Les sécessionnistes camerounais accusent le gouvernement nigérian de violer une décision de justice rendue par la haute cour fédérale de ce pays. Cette décision prononcée le 5 mars 2002, demande aux autorités d’Abuja de porter la cause des militants de l’indépendance du Southern Cameroon auprès des institutions internationales.
Les faits remontent au 14 février 2002. Douze membres du Southern Cameroon national council (SCNC) saisissent le juge Roselyn Nonyelum Ukeje, alors magistrate de ladite juridiction, afin d’obtenir l’aide du Nigeria dans le processus de revendication de l’autodétermination des peuples des régions anglophones du Cameroun. La haute cour fédérale du Nigeria avait décidé que la République fédérale du Nigeria devait introduire un dossier auprès de l’Onu et de la Cour internationale de Justice (Cij), concernant des points spécifiques.
Dans un article paru sur son site internet, l’agence des Nations Unies pour les peules autochtones et les minorités (Unpo) précise qu’il s’agissait principalement de connaitre si « l’union envisagée dans le cadre du plébiscite organisé en 1961 entre la République du Cameroun et le Cameroun méridional était entrée en vigueur conformément aux résolutions des Nations Unies; en particulier la résolution 1352 (XIV) du 16 octobre 1959 du Conseil de tutelle des Nations Unies et la Résolution 2013 (XXVIV) du 31 mai 1960 » ; dire si « la population du Cameroun méridional n’a pas le droit à l’autodétermination sur un territoire propre, différent de celui de la République du Cameroun », et enfin savoir si « c’est le Southern Cameroon ou la République du Cameroun qui partage une frontière maritime avec le Nigeria ».
Le gouvernement du Nigeria n’a jamais donné une suite favorable à cette décision, ce qui a amené le groupe Global conscience à déposer une nouvelle plainte auprès de la Commission africaine des droits de l’Homme et des libertés à Addis Abeba.
Global Conscience y affirmait qu’en ignorant la décision de la haute cour fédérale du Nigeria, les autorités d’Abuja ont « violé les articles 19, 20 (1), (2) et (3) de la Charte africaine ».
En août 2007, la Commission africaine a accusé réception de cette plainte signée par Samba Churchill, directrice générale de Global Conscience, en indiquant qu’elle allait être présentée lors de sa 42ème session ordinaire qui s’est tenue en novembre 2007 à Brazzaville (Congo).
Cette procédure n’a toujours pas porté de fruits, et le Nigeria n’a jamais entamé une procédure en faveur des sécessionnistes.
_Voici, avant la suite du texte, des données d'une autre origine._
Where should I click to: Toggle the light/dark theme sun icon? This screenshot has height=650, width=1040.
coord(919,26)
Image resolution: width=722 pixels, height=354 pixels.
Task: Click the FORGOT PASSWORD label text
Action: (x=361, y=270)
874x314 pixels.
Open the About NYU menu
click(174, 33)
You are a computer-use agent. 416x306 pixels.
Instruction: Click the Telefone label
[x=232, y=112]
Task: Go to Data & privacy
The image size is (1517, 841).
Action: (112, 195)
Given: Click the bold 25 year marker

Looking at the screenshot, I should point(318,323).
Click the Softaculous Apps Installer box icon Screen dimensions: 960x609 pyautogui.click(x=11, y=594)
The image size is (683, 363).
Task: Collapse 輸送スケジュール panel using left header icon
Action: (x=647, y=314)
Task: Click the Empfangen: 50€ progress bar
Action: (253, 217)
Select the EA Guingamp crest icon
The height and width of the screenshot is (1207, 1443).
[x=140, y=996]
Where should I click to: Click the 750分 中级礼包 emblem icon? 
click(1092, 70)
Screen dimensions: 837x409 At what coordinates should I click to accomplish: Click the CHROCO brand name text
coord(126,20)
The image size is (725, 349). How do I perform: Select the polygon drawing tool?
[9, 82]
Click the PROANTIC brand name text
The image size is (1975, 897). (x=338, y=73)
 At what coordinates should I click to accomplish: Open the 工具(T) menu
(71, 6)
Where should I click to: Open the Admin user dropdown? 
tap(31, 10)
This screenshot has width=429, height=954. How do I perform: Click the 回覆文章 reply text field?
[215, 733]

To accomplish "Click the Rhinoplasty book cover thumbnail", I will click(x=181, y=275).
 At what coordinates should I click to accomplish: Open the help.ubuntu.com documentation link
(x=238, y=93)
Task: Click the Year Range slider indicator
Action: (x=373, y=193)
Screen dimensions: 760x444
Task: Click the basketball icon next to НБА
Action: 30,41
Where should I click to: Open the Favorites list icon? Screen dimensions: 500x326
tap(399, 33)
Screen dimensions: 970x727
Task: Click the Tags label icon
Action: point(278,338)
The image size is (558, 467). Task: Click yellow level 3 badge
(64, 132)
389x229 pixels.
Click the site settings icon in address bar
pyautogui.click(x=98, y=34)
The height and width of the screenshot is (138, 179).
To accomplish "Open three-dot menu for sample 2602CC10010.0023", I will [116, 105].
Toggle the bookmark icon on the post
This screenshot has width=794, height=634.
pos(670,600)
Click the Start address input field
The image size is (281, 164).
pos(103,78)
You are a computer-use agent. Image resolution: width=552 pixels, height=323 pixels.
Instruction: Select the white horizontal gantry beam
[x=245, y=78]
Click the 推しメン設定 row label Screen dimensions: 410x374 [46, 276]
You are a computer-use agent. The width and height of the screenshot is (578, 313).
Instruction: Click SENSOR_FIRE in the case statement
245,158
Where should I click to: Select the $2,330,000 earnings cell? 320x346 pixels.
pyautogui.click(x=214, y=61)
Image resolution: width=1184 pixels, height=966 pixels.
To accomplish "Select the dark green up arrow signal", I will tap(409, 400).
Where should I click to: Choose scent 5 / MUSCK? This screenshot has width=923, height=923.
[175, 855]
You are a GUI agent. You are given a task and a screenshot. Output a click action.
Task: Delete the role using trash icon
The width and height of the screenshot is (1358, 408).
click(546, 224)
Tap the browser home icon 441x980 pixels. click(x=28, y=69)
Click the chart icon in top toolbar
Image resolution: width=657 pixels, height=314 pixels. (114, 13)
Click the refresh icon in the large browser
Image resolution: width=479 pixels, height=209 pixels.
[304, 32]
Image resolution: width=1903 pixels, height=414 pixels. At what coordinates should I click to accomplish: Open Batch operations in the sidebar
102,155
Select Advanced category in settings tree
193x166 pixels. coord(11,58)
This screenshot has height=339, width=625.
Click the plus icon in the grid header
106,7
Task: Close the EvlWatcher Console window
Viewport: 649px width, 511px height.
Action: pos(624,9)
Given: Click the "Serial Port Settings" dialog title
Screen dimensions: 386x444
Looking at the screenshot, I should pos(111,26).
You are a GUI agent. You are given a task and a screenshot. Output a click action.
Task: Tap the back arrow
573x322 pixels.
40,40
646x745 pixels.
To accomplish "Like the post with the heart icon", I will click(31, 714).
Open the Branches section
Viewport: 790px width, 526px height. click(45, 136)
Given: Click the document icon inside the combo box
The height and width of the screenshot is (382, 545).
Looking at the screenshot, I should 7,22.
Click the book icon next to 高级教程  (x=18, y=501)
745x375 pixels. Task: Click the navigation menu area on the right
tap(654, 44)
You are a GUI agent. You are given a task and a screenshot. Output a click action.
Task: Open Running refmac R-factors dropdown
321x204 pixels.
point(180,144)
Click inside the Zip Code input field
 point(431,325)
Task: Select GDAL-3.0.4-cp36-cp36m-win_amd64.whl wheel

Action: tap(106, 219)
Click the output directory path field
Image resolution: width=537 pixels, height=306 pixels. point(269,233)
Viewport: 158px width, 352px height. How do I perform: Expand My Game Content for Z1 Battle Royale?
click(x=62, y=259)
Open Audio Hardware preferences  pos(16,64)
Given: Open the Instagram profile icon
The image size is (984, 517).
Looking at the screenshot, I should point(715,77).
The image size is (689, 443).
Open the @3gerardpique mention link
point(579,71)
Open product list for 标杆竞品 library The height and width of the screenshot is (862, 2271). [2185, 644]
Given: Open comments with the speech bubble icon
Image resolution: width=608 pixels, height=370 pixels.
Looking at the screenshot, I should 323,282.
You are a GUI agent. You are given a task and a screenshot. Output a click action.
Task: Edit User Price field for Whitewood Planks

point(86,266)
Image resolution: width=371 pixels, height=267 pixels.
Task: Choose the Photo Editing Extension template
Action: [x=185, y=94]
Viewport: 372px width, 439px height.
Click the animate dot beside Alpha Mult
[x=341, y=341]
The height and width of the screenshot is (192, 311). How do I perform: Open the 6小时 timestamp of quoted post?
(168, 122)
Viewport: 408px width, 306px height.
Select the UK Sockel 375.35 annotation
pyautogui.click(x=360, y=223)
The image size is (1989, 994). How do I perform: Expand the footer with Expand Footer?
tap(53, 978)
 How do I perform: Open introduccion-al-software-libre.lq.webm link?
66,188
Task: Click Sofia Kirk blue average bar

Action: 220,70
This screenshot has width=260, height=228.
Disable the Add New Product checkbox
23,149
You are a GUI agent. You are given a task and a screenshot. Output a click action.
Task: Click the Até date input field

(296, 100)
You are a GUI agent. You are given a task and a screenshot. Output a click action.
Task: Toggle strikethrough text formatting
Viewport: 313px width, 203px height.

En décembre dernier, le président nigérian Muhamadu Buhari a dépêché un émissaire à Yaoundé, alors qu’une certaine opinion prétendait que le Nigeria servait de base arrière aux militants sécessionnistes.
L’ambassadeur et envoyé spécial Lawan Abba Gashagar a déclaré à cette occasion que « son pays ne soutient pas les sécessionnistes et que son pays est favorable au retour rapide à la paix au Cameroun et à la préservation de son intégrité territoriale. »
Avec l’annonce de l’arrestation du leader de l’Ambazonie le 5 janvier 2018, le Nigeria semble se positionner aux côtés du Cameroun dans la lutte pour son intégrité territoriale. Une position que certains leaders d’opinion nigérians ne partagent pas.
C’est le cas notamment de Femi Falana, un célèbre avocat nigérian basé à Lagos et spécialisé dans la défense des droits de l’Homme. Pour celui-ci, le gouvernement fédéral du Nigeria, ne devrait pas impliquer l’armée nigériane, « dans une guerre par procuration du président Paul Biya ».